Bioavailability of purified subcellular metals to a marine fish.

In the present study, the authors used a supply of naturally contaminated oysters to investigate how the subcellular metal distribution and the metal burden in prey affected the transfer of metals to a marine fish, the grunt Terapon jarbua. The oysters, Crassostrea hongkongensis, each with different contamination histories, were collected and separated into 3 subcellular fractions: 1) metal-rich granules, 2) cellular debris, and 3) a combined fraction of organelles, heat-denatured proteins, and metallothionein-like proteins, defined as the trophically available metal (TAM).

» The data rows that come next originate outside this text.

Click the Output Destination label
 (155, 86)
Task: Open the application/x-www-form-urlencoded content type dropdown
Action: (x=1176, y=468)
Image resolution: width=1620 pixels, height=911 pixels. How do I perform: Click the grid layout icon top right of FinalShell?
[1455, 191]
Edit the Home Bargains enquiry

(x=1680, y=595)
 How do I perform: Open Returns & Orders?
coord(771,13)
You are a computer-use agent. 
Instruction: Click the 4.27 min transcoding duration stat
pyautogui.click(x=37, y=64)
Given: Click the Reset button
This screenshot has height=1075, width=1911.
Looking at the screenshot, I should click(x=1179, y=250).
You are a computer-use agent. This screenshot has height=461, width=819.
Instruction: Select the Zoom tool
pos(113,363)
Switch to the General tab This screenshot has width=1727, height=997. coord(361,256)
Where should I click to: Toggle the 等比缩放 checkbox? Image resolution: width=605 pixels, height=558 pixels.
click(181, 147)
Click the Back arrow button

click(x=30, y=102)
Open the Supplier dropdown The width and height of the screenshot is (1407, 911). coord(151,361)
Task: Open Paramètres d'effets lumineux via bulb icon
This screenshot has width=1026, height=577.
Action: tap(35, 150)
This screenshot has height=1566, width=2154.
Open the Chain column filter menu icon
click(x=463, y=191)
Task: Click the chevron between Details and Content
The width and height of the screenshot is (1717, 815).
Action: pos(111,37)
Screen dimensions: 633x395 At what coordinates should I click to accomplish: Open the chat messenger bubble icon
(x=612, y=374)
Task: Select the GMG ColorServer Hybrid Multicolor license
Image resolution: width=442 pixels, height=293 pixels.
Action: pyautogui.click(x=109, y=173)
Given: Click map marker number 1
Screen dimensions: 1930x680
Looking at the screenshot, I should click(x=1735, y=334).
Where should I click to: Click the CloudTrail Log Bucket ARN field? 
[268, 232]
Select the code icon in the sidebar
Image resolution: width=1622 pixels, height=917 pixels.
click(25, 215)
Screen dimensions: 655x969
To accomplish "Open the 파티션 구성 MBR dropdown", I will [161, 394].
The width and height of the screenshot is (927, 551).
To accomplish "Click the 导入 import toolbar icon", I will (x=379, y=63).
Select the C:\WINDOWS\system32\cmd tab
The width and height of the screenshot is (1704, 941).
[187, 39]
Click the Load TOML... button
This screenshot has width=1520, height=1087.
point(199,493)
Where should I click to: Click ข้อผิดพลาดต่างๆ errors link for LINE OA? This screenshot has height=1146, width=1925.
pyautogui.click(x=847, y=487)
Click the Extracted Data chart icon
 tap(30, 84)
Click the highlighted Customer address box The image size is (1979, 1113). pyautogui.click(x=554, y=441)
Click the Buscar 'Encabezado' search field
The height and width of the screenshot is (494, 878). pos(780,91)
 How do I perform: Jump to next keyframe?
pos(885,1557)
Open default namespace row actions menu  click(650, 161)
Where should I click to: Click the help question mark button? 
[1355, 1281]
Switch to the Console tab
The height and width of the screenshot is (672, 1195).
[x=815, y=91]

These purified fractions showed a wide range of metal concentrations and were fed to the fish for a period of 7 d at a daily comparable feeding rate of 3% of fish body weight. After 7 d exposure, the newly absorbed metals were mainly distributed in the intestine and liver, indicating a significant tissue-specific trophic transfer, especially for Cd and Cu. The trophic transfer factors (TTFs) showed a sequence of cellular debris >TAM > metal-rich granules, suggesting the impact of subcellular distribution in prey on metal bioavailability. However, significant inverse relationships between the TTFs and the metal concentrations in diets were also found in the present study, especially for Cd and Zn. The subcellular metal compartmentalization might be less important than the metal concentration in prey influencing the trophic transfer. The authors' results have important implications for bioavailability and environmental assessment of dietary metals.